According to the American Academy of Child and Adolescent Psychiatry, suicide is the third leading cause of death among 15- to 24-year-olds (after accidents and homicides) and the sixth among 5- to 14-yearolds. Many people who have lost a loved one to suicide say they don’t know what would cause the person they lost to commit such an act. However, due to the stigma surrounding mental health and suicide, there are often warning signs exhibited that one is simply unaware of. This isn’t to say that any individual is to blame for not recognizing the behaviors of a suicidal person, but that society must start treating suicidal ideation as a health issue rather than a taboo.
Suicidal ideation, or suicidal thoughts, are what people experience when they are thinking about ways to die or kill themselves. Suicidal ideation can range in the form of fleeting thoughts to deeper ruminations that include planning out a suicide attempt in detail. So how can a parent know if their child is struggling with this issue? There are many subtle warning signs that may provide clues to the state of your child’s mental well-being.
First, it is important to understand that adolescence is one of the hardest periods in life that many young people go through. Teens may find themselves stuck in a strange limbo between childhood and adulthood, and it all can become confusing and overwhelming. Additionally, the biological processes taking place in the adolescent brain and body, such as an increase and change in hormones, can make it harder for teens to have complete control over his or her own feelings. Environmental factors also play a role with suicidal thoughts – parents’ divorce, a parent’s remarriage, the loss or military deployment of a loved one, moving to a new community, a breakup, abuse, and struggles with sexuality are all just some of the common triggers that may prompt a teen into a downward spiral. So what are some warning signs to watch out for? Behaviors in suicidal teens are very similar to depression (which coincides with suicidal ideation almost all of the time) and include:
- Talk of death or suicide
- Feelings of hopelessness
- Hinting that they might not want to be around or exist anymore
- Feeling as though they’re “half a person”
- Little to no interest in hobbies or activities they usually enjoy
- Poor performance at school
- Getting affairs in order (such as giving away prized possessions)
- Trouble concentrating or thinking clearly
- Changes in sleep and/or appetite
- Engaging in risky behaviors
- Constant irritability and/or mood swings (including being unusually cheery after a depressive episode)
If these signs are recognized, it is important to seek medical attention before the worst happens. Some parents often feel their child is attention-seeking when they exhibit these behaviors and that it’s no big deal – they’ll grow out of it. However, this is usually never the case. If anything, these behaviors exhibit a cry for help and should be taken seriously, according to mental health experts and health care practitioners.

Data to examine:

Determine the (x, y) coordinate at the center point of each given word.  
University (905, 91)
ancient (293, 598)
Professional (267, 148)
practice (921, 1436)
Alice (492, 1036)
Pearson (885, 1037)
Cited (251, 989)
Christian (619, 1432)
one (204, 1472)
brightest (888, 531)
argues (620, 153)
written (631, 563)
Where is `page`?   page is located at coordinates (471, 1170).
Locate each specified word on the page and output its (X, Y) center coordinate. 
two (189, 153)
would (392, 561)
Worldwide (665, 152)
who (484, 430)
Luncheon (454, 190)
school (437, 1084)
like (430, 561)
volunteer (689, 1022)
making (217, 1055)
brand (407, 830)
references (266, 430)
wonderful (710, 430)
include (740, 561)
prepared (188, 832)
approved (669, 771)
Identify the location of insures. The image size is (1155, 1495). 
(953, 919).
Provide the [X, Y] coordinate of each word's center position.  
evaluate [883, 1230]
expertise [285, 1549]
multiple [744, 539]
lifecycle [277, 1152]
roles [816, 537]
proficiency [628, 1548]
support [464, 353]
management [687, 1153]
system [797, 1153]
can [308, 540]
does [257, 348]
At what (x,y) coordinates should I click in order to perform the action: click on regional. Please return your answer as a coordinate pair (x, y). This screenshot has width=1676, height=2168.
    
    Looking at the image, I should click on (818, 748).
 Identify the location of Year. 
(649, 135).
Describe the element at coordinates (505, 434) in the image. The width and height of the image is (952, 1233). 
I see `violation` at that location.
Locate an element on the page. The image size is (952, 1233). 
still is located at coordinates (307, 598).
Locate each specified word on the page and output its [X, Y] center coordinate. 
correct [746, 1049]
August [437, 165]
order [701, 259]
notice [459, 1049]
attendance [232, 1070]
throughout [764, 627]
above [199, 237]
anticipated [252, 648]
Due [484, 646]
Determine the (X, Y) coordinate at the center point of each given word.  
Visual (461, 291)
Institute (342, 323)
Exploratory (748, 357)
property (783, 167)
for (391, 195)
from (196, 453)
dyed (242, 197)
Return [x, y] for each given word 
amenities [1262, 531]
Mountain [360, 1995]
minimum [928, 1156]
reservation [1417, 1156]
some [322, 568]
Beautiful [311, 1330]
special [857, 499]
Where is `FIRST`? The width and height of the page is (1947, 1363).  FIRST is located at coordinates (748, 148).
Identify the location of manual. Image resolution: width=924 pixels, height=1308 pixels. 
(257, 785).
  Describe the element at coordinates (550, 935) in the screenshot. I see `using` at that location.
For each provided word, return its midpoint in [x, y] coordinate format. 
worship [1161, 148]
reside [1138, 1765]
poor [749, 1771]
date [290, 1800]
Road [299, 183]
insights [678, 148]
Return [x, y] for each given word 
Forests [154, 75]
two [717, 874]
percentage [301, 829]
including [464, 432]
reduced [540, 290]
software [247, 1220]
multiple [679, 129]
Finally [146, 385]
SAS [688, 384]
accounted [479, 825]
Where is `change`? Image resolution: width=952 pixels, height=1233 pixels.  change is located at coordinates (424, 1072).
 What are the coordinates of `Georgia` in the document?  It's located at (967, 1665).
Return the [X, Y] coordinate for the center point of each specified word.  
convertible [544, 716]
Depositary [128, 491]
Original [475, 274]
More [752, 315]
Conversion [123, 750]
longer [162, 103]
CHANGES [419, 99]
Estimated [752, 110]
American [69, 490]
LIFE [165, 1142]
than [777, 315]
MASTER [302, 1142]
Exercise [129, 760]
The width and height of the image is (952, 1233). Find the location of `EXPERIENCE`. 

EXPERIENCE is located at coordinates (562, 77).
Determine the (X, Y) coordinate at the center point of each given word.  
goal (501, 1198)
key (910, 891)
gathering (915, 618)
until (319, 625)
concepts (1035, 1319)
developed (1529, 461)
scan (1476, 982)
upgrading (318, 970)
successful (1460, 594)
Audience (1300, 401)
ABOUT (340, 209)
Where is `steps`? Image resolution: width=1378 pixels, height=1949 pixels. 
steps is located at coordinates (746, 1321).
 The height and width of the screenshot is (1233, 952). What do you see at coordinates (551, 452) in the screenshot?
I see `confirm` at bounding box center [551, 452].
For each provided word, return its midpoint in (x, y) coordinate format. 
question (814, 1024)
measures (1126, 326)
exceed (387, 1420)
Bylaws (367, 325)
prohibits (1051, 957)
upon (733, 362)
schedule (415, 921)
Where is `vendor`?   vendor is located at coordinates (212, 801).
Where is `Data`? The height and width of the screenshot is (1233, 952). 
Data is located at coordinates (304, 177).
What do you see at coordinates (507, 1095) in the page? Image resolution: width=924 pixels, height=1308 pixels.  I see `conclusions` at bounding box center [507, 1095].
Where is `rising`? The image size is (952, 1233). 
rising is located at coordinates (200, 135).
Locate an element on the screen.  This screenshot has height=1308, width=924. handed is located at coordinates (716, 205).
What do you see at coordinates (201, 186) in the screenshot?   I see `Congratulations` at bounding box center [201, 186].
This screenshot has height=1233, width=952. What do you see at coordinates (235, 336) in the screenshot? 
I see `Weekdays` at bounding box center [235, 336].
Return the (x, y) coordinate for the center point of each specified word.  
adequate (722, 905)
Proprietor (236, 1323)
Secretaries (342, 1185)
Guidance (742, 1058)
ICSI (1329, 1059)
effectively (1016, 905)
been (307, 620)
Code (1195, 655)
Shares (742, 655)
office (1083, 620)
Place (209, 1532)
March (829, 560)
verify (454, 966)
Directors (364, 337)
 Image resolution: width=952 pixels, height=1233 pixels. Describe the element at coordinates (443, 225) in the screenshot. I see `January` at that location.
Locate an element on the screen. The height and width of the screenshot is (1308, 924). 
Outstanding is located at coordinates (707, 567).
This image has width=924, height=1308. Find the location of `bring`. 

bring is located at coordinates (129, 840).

Questions to answer:
- 1) In the passage on teen suicide warning signs, substitute "work" for "school" and rewrite the part starting with "- Little to" and going on through "away prized possessions)".
- 2) In the passage on teen suicide warning signs, where does suicide rank as a cause of death among 15- to 24-year-olds, according to the American Academy of Child and Adolescent Psychiatry?

Solution list:
- 1)
- Little to no interest in hobbies or activities they usually enjoy
- Poor performance at work
- Getting affairs in order (such as giving away prized possessions)

- 2) Third, after accidents and homicides.